▶ **WHAT THE EXERCISE ASKS**:
State how many lines of the entries below hold the word "agent"; reply with nothing but the number.

▶ **LISTED ENTRIES**:
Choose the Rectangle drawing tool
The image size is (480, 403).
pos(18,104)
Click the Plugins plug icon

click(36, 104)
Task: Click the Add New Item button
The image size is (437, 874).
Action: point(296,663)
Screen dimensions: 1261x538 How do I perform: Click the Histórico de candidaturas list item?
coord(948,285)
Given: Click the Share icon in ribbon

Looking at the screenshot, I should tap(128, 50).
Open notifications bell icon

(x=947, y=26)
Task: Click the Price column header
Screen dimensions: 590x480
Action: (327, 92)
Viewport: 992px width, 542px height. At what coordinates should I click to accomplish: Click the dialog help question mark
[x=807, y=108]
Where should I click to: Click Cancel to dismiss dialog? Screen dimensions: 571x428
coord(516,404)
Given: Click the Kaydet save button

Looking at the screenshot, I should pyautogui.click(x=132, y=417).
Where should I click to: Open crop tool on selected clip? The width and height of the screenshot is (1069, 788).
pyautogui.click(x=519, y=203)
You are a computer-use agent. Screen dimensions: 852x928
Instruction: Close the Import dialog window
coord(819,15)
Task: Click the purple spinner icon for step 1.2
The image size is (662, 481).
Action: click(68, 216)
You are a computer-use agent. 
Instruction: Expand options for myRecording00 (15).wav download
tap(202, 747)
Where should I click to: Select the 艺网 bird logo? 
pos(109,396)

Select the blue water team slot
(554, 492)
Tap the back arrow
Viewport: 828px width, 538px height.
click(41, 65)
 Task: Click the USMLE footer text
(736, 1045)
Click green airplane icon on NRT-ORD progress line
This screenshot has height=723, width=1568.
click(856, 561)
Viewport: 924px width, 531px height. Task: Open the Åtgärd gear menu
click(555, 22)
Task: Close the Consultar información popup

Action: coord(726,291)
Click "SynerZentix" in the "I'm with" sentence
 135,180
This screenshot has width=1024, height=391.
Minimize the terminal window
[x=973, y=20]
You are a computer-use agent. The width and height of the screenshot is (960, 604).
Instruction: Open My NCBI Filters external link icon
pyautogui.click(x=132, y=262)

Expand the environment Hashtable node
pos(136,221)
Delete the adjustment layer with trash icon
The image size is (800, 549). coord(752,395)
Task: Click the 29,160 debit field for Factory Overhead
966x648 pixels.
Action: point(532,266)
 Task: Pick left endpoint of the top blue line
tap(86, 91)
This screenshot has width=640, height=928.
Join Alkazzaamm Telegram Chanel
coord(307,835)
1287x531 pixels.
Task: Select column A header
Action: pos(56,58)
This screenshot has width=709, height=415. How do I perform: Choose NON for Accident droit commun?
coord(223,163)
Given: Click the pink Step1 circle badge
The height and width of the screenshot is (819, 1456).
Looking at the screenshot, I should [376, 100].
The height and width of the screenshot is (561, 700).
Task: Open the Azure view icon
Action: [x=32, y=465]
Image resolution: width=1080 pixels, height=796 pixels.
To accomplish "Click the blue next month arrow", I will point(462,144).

▶ **RESPONSE BOX**:
3